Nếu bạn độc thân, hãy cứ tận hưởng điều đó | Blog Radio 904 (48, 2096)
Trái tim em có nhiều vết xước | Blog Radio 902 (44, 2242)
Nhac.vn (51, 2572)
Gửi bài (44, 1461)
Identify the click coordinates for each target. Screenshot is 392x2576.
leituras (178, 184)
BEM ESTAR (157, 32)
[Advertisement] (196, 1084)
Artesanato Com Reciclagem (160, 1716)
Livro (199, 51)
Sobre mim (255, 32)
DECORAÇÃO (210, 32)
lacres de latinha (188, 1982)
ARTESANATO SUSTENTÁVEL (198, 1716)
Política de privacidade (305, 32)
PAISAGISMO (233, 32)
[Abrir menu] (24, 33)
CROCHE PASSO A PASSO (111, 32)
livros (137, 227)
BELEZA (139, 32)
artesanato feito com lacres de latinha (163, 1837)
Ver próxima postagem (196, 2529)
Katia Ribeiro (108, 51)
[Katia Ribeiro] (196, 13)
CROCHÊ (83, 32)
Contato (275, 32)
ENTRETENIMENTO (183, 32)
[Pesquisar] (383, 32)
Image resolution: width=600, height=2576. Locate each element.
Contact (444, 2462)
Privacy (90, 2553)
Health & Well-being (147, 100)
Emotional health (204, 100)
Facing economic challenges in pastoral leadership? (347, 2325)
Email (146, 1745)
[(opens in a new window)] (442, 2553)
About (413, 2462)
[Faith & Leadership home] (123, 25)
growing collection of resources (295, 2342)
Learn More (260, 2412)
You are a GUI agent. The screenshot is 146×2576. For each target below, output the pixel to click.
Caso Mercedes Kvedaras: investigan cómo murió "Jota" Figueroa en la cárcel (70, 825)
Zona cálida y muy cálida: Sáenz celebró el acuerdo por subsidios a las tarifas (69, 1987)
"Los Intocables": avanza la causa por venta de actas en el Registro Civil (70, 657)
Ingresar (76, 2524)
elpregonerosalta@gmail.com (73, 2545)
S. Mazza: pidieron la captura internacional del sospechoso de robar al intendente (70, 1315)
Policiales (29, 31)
★ ★ ★ ★
→ **EXERCISE BRIEF**:
Without leaving out a single line, retype the material above exactly.

→ **EXERCISE RESULT**:
Nếu bạn độc thân, hãy cứ tận hưởng điều đó | Blog Radio 904 (48, 2096)
Trái tim em có nhiều vết xước | Blog Radio 902 (44, 2242)
Nhac.vn (51, 2572)
Gửi bài (44, 1461)
Identify the click coordinates for each target. Screenshot is 392x2576.
leituras (178, 184)
BEM ESTAR (157, 32)
[Advertisement] (196, 1084)
Artesanato Com Reciclagem (160, 1716)
Livro (199, 51)
Sobre mim (255, 32)
DECORAÇÃO (210, 32)
lacres de latinha (188, 1982)
ARTESANATO SUSTENTÁVEL (198, 1716)
Política de privacidade (305, 32)
PAISAGISMO (233, 32)
[Abrir menu] (24, 33)
CROCHE PASSO A PASSO (111, 32)
livros (137, 227)
BELEZA (139, 32)
artesanato feito com lacres de latinha (163, 1837)
Ver próxima postagem (196, 2529)
Katia Ribeiro (108, 51)
[Katia Ribeiro] (196, 13)
CROCHÊ (83, 32)
Contato (275, 32)
ENTRETENIMENTO (183, 32)
[Pesquisar] (383, 32)
Image resolution: width=600, height=2576. Locate each element.
Contact (444, 2462)
Privacy (90, 2553)
Health & Well-being (147, 100)
Emotional health (204, 100)
Facing economic challenges in pastoral leadership? (347, 2325)
Email (146, 1745)
[(opens in a new window)] (442, 2553)
About (413, 2462)
[Faith & Leadership home] (123, 25)
growing collection of resources (295, 2342)
Learn More (260, 2412)
You are a GUI agent. The screenshot is 146×2576. For each target below, output the pixel to click.
Caso Mercedes Kvedaras: investigan cómo murió "Jota" Figueroa en la cárcel (70, 825)
Zona cálida y muy cálida: Sáenz celebró el acuerdo por subsidios a las tarifas (69, 1987)
"Los Intocables": avanza la causa por venta de actas en el Registro Civil (70, 657)
Ingresar (76, 2524)
elpregonerosalta@gmail.com (73, 2545)
S. Mazza: pidieron la captura internacional del sospechoso de robar al intendente (70, 1315)
Policiales (29, 31)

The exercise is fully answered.